The day belonged to Jarred Kelenic.
When it comes to the buzz and hype surrounding the bevy of prospects in the Mariners’ organization, there aren’t many days that don’t belong to the sweet-swinging kid from Wisconsin.
On Wednesday, the scheduled media sessions for the Mariners’ Virtual Baseball Bash centered around a loaded farm system that is ranked in the top five in baseball.
Andy McKay, the director of player development, was in the leadoff spot and spoke on a variety of topics, including the three prospects that would follow in the Zoom media sessions — top pitching prospects and former first-round picks Logan Gilbert and Emerson Hancock, with Kelenic fittingly in the clean-up position.
Kelenic was reserved and controlled in his answers. He didn’t offer up any comments that generated instant social media or meme gold like “the next pitch was the fastball that I reacted on and got the head out and smell ya later.”
He also didn’t allow his emotions, specifically any frustration or anger about his delayed path to the big leagues, define those controlled answers.
That doesn’t mean he’s forgotten about the frustration of feeling he deserved to be in the big leagues, or forgiven the Mariners for what could be construed by many, including his representatives at Klutch Sports Management, as obvious service-time manipulation.
By keeping Kelenic at the alternate training site for the entire 2020 season and waiting until late May to call him up in 2021, the Mariners will have delayed his eligibility for free agency by two years to 2027.
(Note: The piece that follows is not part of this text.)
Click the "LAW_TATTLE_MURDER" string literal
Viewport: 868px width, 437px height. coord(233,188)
Kelenic and his representatives thought he deserved to make the opening day roster coming out of last July’s summer camp. When that didn’t happen, they wanted an eventual call-up since Seattle was starting utility infielders and waiver claim Philip Ervin in the corner outfield spots.
But baseball sources indicated that the Mariners’ front office informed Kelenic after summer camp ended that he wouldn’t be called up in 2020 under any circumstances, which made his frustration understandable.
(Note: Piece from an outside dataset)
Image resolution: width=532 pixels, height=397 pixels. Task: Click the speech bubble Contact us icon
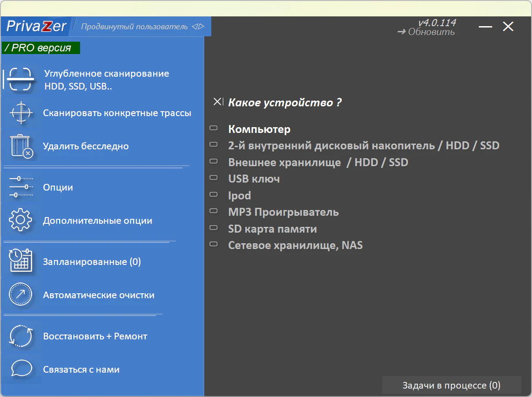tap(21, 369)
“If you were to ask me last year if I felt that I was ready to be in the big leagues, I would have told you, yes,” he said. “But I would’ve told you I was ready two years ago. So it’s kind of a moot point.”
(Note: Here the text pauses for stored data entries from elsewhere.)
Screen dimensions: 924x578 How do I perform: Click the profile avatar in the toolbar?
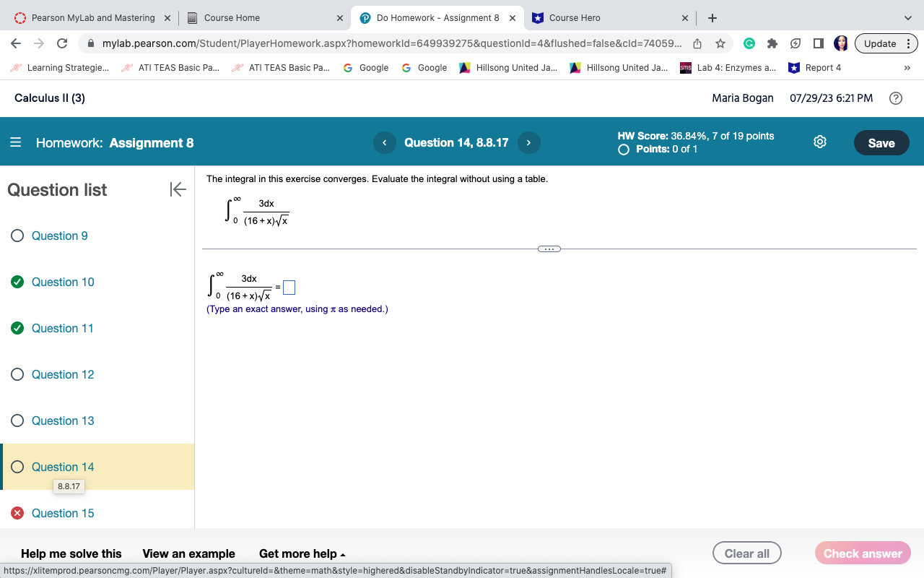(841, 43)
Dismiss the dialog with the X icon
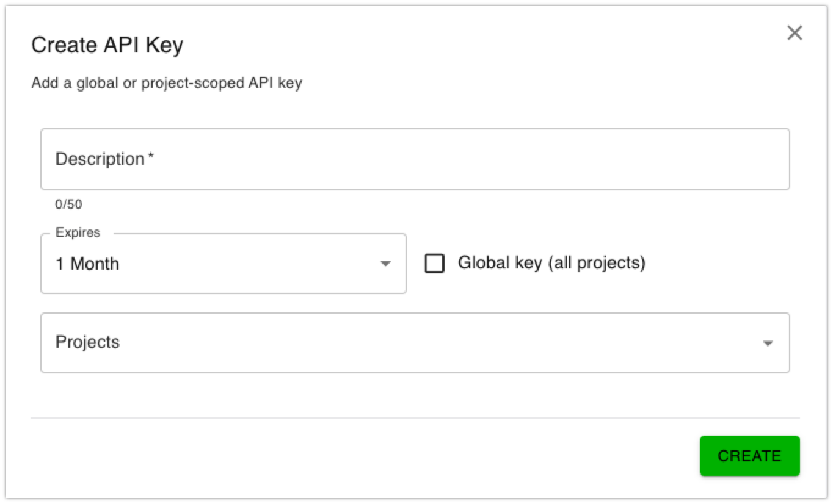The width and height of the screenshot is (833, 504). 795,33
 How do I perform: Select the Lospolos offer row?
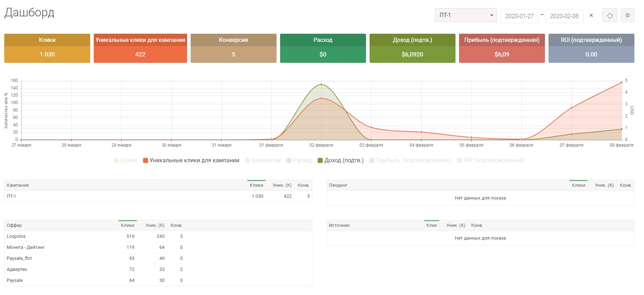click(16, 236)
It is still relevant to Kelenic’s current situation since it’s very likely he won’t make the opening day roster. From a business and baseball standpoint, the Mariners should consider the service time ramifications and delay his debut. The extra year of Kelenic at age 27 — a player’s prime — could be beyond valuable to the team if its “waves” of prospects crest in the coming years.
Asked where Kelenic would or should start the 2021 season, McKay was diplomatic.
“I don’t have an answer to that right now,” he said. “He finished ’19 at the Double-A level and in a very short period of time. Now we have to assess what his experience in 2020 was the equivalent to. I think anything from Double-A to Triple-A to the big leagues is a realistic conversation for parts of 2021. I think it will reveal itself in spring training.”
Seattle can claim developmental needs, using the cancellation of the 2020 minor league season and Kelenic’s brief time at the Double-A level in 2019 as the impetus for starting him with Triple-A Tacoma.
“My focus with Jarred has always been that I think we all know where this is headed,” McKay said. “It’s about being where his feet are and embracing his grass and finding a way to get better wherever he is. And I think he’s done that.”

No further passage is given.